J'ai une dette envers tous ces artistes qui ont réussi à substituer, l'espace d'un moment, leur création au bordel glapissant qui nous tient lieu de biotope. Grâce à eux j'ai connu de belles choses. Même lorsqu'elles étaient laides ou terrifiantes, ces créations ont toujours eu le mérite d'orienter la réalité, de lui donner un sens. Et parfois, quand elles étaient vraiment réussies, ces créations entraient en résonnance avec la réalité, elles se superposaient à la réalité, puis elles devenaient la réalité. Jamais très longtemps cependant, la réalité sera toujours cette idée fuyante, ce noeud de contradictions, cette impossibilité à cerner.

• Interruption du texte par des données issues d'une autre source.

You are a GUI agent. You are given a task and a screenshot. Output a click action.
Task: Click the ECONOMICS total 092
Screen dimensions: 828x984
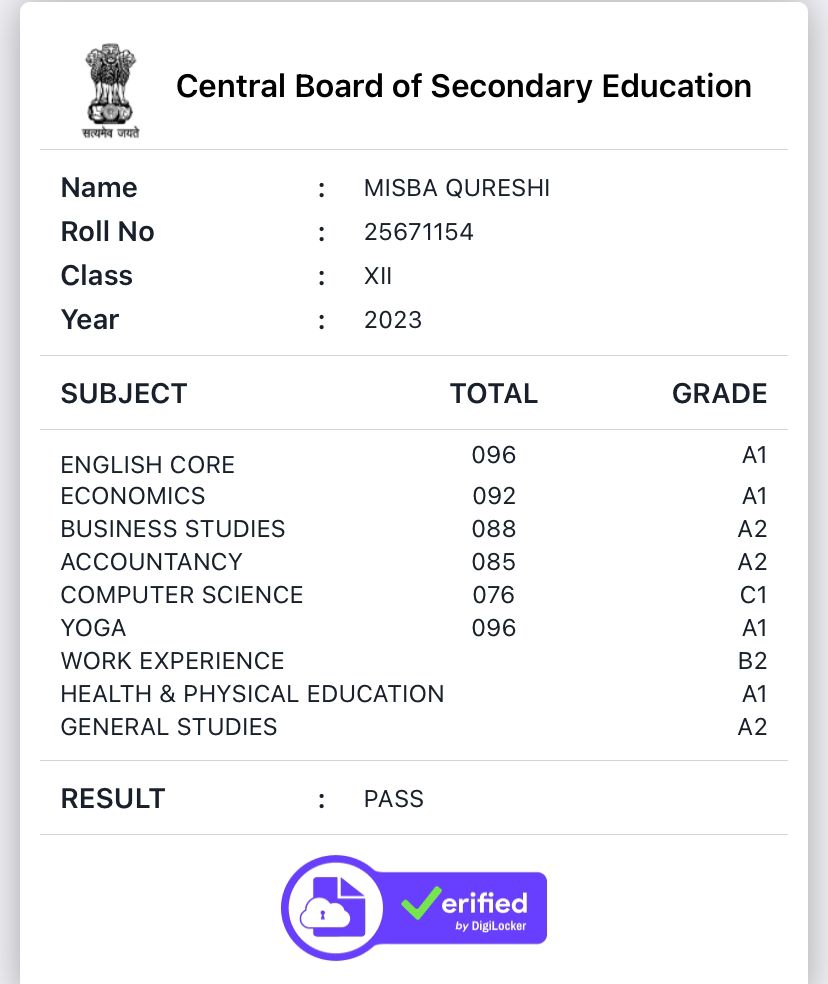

Donc le blog, c'est pas mal en soi. Je suis mon propre écrivain, mon propre éditeur, reste juste à espérer que je ne suis pas mon propre lecteur. C'est d'ailleurs à cause de cette éventualité que j'ai toujours été plus ou moins réticent au blogging.

Si vous me lisez, vous n'êtes pas ignorant de l'extraordinaire lavage de cerveau que subit l'humanité, grâce à la mondialisation culturelle (lavage de cerveau, ça sonne assez dramatique, j'aurais pu dire mise à jour, c'est plus soft et ça correspond peut-être davantage à la réalité). Cet énorme nivellement produit déjà ses fruits sans goût, ses idées politiquement correctes, et ce monstrueux égalitarisme. Bien sûr, ce n'est qu'un aspect sinistre de la réalité, le problème c'est juste que je n'en vois pas tellement d'autre pour l'instant.
Moi je milite pour ma différence, je ne veux pas être égal et inclu dans ce grand vide, je ne veux pas participer à cette vaste opération de cloning. J'aime les êtres humains lorsqu'ils sont seuls, ambivalents, complexes, et je les hais lorsque, ensemble, ils disparaissent pour se faire l'écho des idéologies les plus simplistes et les plus monstrueuses.
Avec ce genre de propos, je vais passer pour le dernier des réactionnaires, ce que je ne suis pas du tout. Je pourrais dans un autre paragraphe, faire l'apologie du socialisme - enfin comme on sait plus trop ce que ça signifie mettons le « savoir vivre ensemble » - pour contrer les dérives barbares de l'individualisme, et je le ferais probablement le temps venu.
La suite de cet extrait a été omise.